_Excerpted data_.
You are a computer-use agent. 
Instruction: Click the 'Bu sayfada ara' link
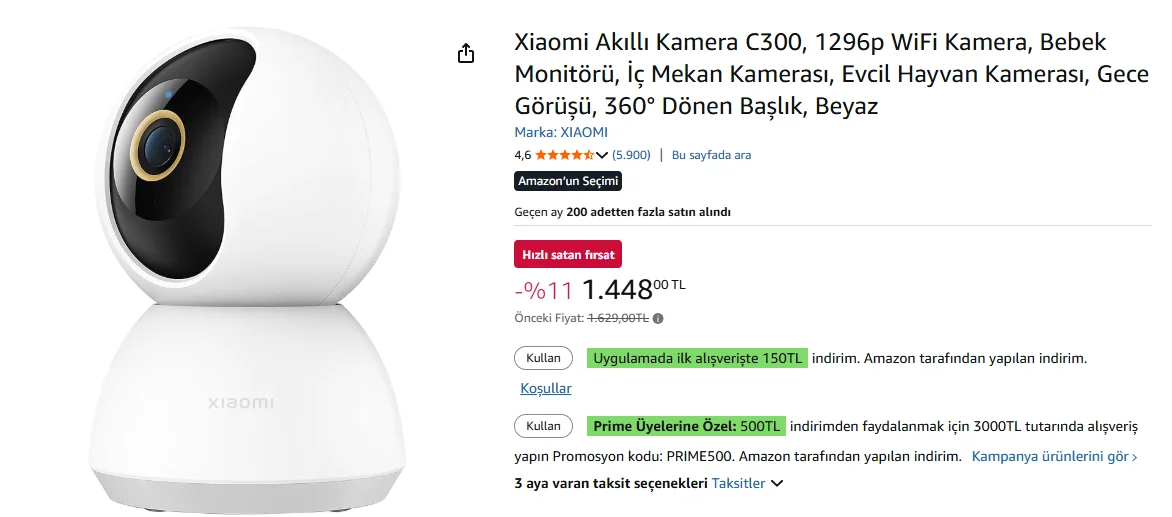(x=711, y=155)
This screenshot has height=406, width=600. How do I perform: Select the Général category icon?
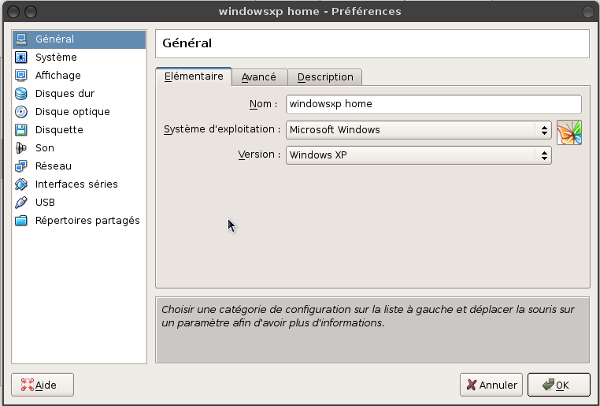(21, 40)
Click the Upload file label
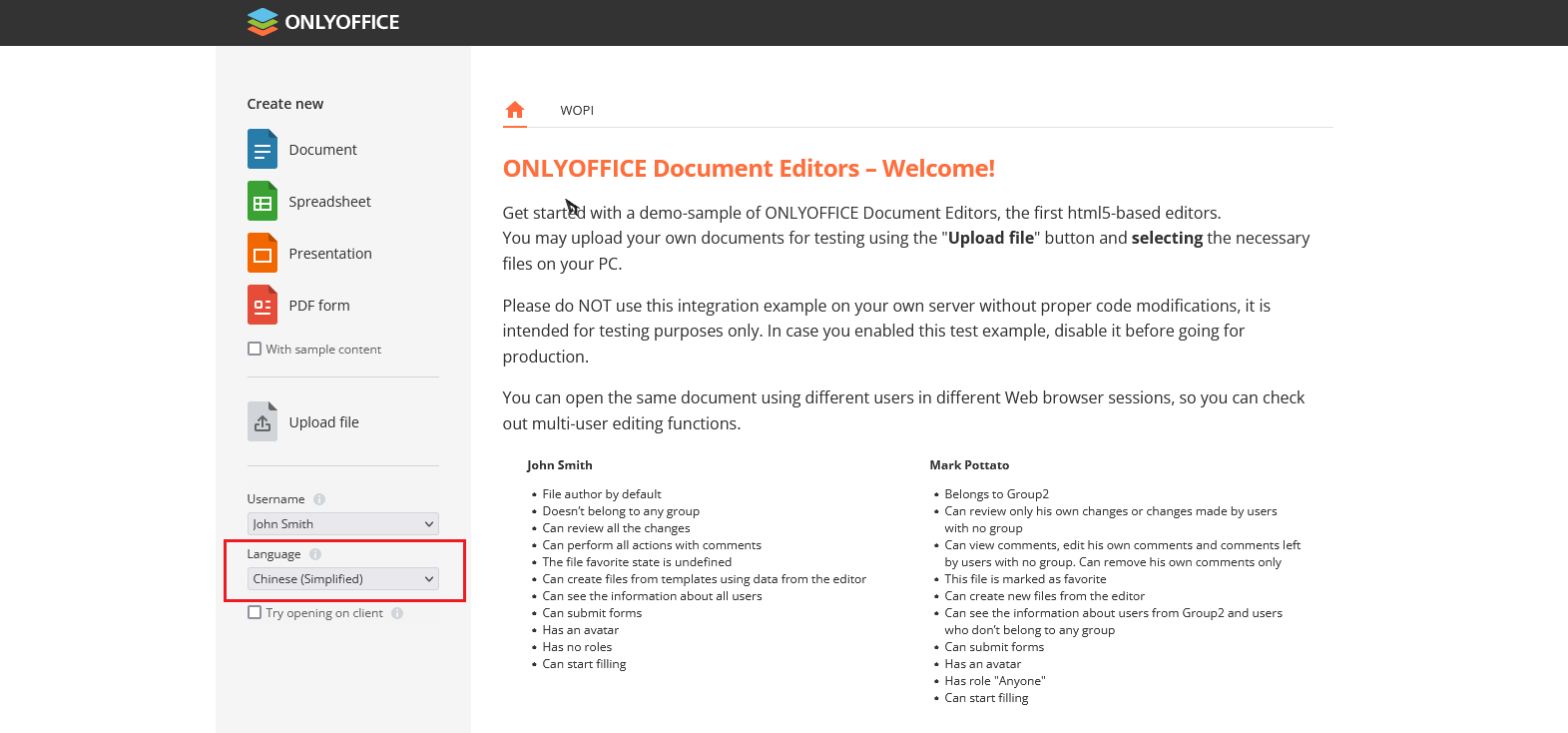 click(323, 422)
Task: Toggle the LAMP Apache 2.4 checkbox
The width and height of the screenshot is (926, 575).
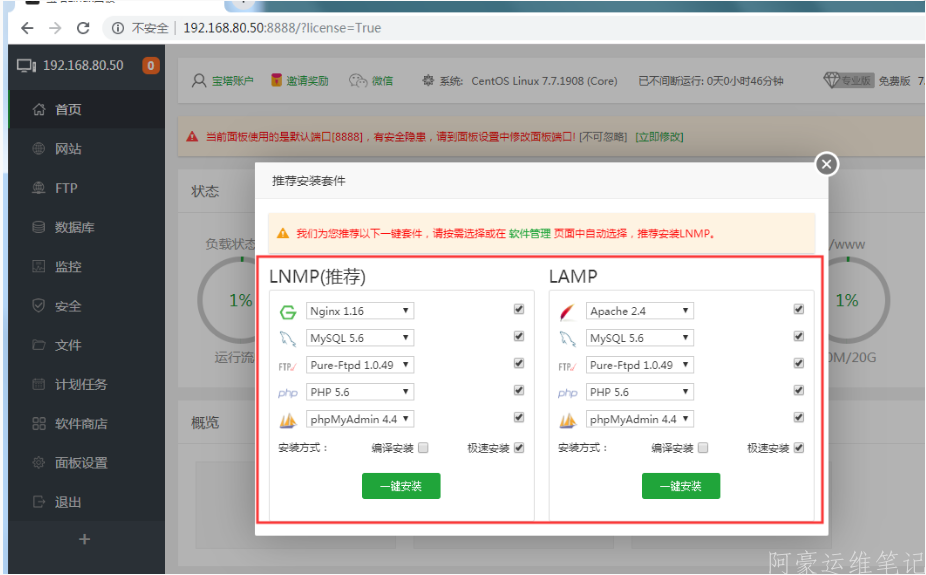Action: point(799,310)
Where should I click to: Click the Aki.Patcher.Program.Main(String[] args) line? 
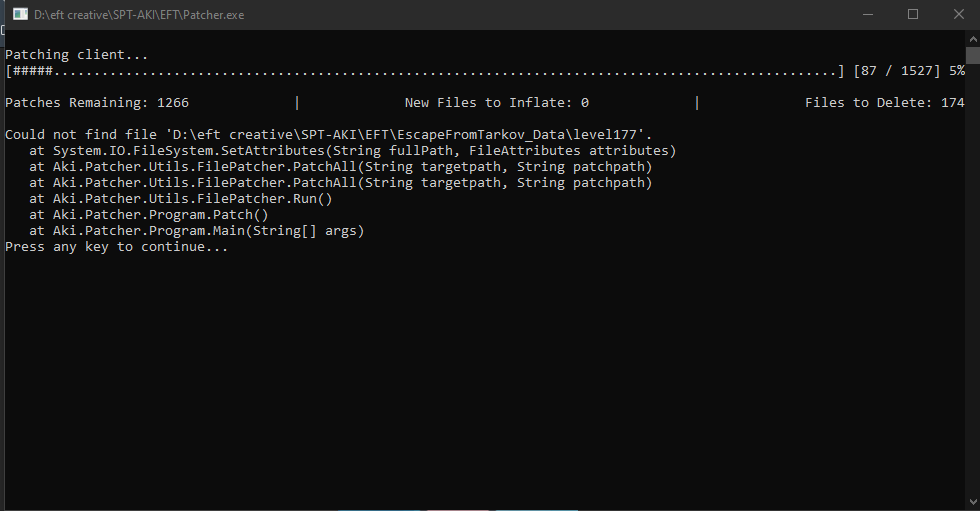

_Activity_. Restate verbatim the lines that begin at the one holding "The width and" and end at the last line of the material. Exclude pictures.

_Finished task_.
The width and height of the screenshot is (926, 575).
Action: point(799,310)
Where should I click to: Click the Aki.Patcher.Program.Main(String[] args) line? 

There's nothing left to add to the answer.